Mr. BORNEMAN: For free. And admittedly, there's nothing there in much of the country at that point because there are no settlers out there. The railroad is going to be the conduit of civilization that really pulls settlers in record numbers westward.
RAZ: Now, the back cover of your book has a beautiful photograph from the Denver and Reno Grand line. It's in a gorge - I think it's the Royal Gorge -and you can just see how - I mean, this is - we're talking, you know, almost 150 years ago - workers who had to cut into this raw using technology that today we would think of as primitive. How did they even begin to do this, to construct these lines?
Mr. BORNEMAN: And you can see from that photograph that the Royal Gorge really is only wide enough for one set of tracks.
RAZ: Yeah, just one track.
Mr. BORNEMAN: But in order to build the rail, they had it just blast away - and remember, most of these is being done by hand - drilling into the rock by hand, settling dynamite charges that sometimes if you weren't careful, blew up prematurely with the loss of life.
But the rock would explode - and again, by hand, sometimes with horse-drawn graters and scrapers, they clear away the rubble and move forward. There's a place in the very depths of the gorge that - it is so narrow that when the railroad first constructed the route through there, they built a bridge that actually was called the hanging bridge because it did in fact sort of hang on a network of trusses above the river.
Now, as engine weights increased and everything, that was beefed up over the years. But in the beginning, it literally was sort of suspended above the river.
RAZ: If there's one rail line that kind of runs through the book as a kind of thread, it's the Atchison, Topeka and Santa Fe, which today is known as the Burlington Northern Santa Fe. What was so special about the company behind that line? And why was that line so significant?
Mr. BORNEMAN: The Atchison and Topeka - and indeed, it started that way, is just a little railroad between those two towns, added the name Santa Fe to it very quickly because its founders determined that it really was pointed West, not only to Santa Fe but eventually to the Pacific.
And I think the thing that really sets the Santa Fe off from some of these other railroads is there was a lot less flash, if you will, and a lot more substance to the men and the investors who are involved in that. That's not to say that they didn't want to make a profit; clearly, they did. But they were focused on a steady advance. They were focused on solid construction from the beginning. And they were focused on planning ahead to really secure the best routes.

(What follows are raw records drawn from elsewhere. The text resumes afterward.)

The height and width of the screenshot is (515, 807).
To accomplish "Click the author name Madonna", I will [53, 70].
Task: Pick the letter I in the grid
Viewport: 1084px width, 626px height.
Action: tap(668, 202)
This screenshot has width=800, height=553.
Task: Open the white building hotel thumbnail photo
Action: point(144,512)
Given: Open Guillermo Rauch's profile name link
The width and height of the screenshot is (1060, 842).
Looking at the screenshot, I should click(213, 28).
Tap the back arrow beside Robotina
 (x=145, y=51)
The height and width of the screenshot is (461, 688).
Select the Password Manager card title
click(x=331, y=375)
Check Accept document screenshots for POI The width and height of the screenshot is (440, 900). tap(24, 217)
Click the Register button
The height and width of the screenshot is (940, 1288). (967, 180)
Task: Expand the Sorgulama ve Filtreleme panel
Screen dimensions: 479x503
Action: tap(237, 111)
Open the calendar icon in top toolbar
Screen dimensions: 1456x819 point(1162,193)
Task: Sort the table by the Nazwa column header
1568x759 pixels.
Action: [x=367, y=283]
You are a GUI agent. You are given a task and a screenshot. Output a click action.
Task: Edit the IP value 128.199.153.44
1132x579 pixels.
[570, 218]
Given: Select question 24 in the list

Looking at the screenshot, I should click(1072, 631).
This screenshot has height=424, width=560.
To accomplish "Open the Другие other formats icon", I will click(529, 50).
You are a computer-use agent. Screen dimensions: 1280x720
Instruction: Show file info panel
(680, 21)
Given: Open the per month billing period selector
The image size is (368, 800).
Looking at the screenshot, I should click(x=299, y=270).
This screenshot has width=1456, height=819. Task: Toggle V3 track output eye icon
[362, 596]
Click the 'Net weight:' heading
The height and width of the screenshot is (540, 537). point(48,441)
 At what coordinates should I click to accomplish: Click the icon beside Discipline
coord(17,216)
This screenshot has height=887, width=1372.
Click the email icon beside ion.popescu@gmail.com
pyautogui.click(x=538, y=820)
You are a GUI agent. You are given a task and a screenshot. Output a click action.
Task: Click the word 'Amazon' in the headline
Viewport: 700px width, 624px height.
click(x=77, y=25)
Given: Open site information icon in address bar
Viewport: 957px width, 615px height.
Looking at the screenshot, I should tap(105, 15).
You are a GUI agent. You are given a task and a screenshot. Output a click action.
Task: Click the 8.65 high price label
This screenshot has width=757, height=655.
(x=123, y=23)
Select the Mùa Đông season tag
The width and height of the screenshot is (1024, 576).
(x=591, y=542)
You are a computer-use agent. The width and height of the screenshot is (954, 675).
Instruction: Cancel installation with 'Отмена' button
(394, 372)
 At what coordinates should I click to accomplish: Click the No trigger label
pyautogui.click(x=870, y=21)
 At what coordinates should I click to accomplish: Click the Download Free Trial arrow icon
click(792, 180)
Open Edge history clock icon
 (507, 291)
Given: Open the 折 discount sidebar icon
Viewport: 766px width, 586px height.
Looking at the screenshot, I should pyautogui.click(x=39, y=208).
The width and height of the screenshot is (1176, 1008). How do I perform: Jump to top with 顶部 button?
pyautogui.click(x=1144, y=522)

So what happens is that while they do, in fact, have a number of competitors, including the Southern Pacific and the Denver and Rio Grande for a while, by the late 1880s, the Atchison, Topeka and Santa Fe has really built from the plains of Kansas, eastward into Chicago and westward all the way into California. And by the time they secure a railhead in Los Angeles at the end of the 1880s, they really have the most direct route between Los Angeles and Chicago.
RAZ: That famous Atchison and Santa Fe line is now better known as the Burlington Northern Santa Fe. It is now owned by Warren Buffett's company. He bought it for $26 billion last year. This essentially 19th century technology is still pretty profitable, right?
Mr. BORNEMAN: The future of railroads, I think, is pretty solid on the freight's side. I think the challenge in America is to look to the passenger's side and how do we get to the level of trains that are operating today in Japan or China or Europe and really begin to move people around more quickly and more environmentally, sensibly.
You look at airports - and my goodness, there's so much congestion. And sometimes traveling three or 400 miles by air takes longer than if you could just hop on a train and be able to have a leisurely ride at two or 300 miles an hour, that would be pretty fascinating.
RAZ: That's Walter Borneman. He is the author of the new book "Rival Rails: The Race to Build America's Greatest Transcontinental Railroad."
Walter Borneman, thank you so much.
Mr. BORNEMAN: Hey, Guy, I appreciate it very much. Thank you.